A similar thing is happening with money. It used to be that money had an intrinsic value, was backed up by gold or some other value, such as barter, by which articles of identical value are exchanged. I remember my paternal grandfather, a grocer, making the rounds with his horse and buggy to my maternal grandparents, farmers, and bartering eggs for sugar and coffee and tea. Believe me: that will happen again. In Greece where there is a shortage of Euros, barter is now normal.

Just as God is created ‘ex machina’, so money today too is created out of nothing. This is called ‘quantitative easing’ or simply “QE”. The Washington-based Federal Reserve Bank headed by Ben Bernanke creates money “ex nihilo” out of nothing, as if he were God, $85 billion each month, until unemployment is down to 6.5%. And where do these trillions of dollars go?

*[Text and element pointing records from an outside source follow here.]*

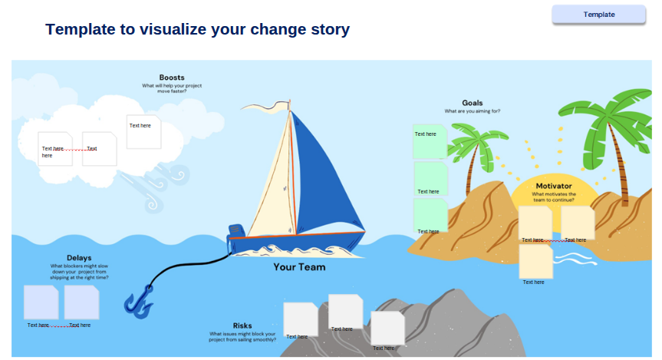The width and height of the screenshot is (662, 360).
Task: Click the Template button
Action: [x=598, y=15]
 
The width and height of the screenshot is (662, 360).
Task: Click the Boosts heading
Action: [x=172, y=78]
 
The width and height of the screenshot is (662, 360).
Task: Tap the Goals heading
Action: [x=472, y=103]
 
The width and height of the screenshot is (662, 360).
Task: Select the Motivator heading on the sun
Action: [x=554, y=186]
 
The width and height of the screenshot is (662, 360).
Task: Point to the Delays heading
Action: [x=79, y=258]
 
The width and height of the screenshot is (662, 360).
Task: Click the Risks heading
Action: [x=242, y=325]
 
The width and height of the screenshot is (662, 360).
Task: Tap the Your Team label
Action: [x=299, y=267]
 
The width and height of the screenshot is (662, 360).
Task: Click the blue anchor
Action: [x=139, y=302]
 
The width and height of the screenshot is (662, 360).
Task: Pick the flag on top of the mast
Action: [x=265, y=107]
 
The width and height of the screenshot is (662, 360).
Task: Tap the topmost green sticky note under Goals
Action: [x=430, y=140]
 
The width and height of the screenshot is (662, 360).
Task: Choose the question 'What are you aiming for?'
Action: [x=472, y=111]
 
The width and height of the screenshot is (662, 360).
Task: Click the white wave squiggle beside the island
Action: [x=575, y=259]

They go to the bankers who were responsible for the shortfall.

In the Matthew 18 Jesus tells a parable about a man who owed the king 10,000 talents – something like $500 billion. After much pleading the king forgives him this debt, but – here I quote the Bible –“But when the servant went out, he met a man who owed him 100 denarii – perhaps a small mortgage – and refused to hear his pleading and threw him in prison.” When the king heard how ungrateful this banker had been, he reneged on wiping out his $500 billion, and he got prison too.

This biblical parable is coming true today: the government gives the banks Trillions of dollars and the banks refuse to forgive the millions of ‘under water’ mortgages. There nobody goes to prison, reason why this is going to backfire on the financial institutions. Believe me. This ‘pecunia ex machina’ will end badly as it did in the Jesus’ parable.

Our debt levels, especially in the US, Europe and Japan, are higher than they’ve been at any point in human history. All we’ve done now for the last decade is trust a band of bankers and shady officials to fix the problems they themselves caused in the first place: appointing foxes to guard the chicken coop.

Trusting a ‘deus ex machina’ leads to a false religion. Putting our trust in pecunia ex machina’ reflects the false foundation of our economic life.

A true God requires total devotion, all the time. True money must be backed by genuine collateral. Both deus ex machina and pecunia ex machina are based on false assumptions and signal the end of much of what we call organized religion and capitalistic society.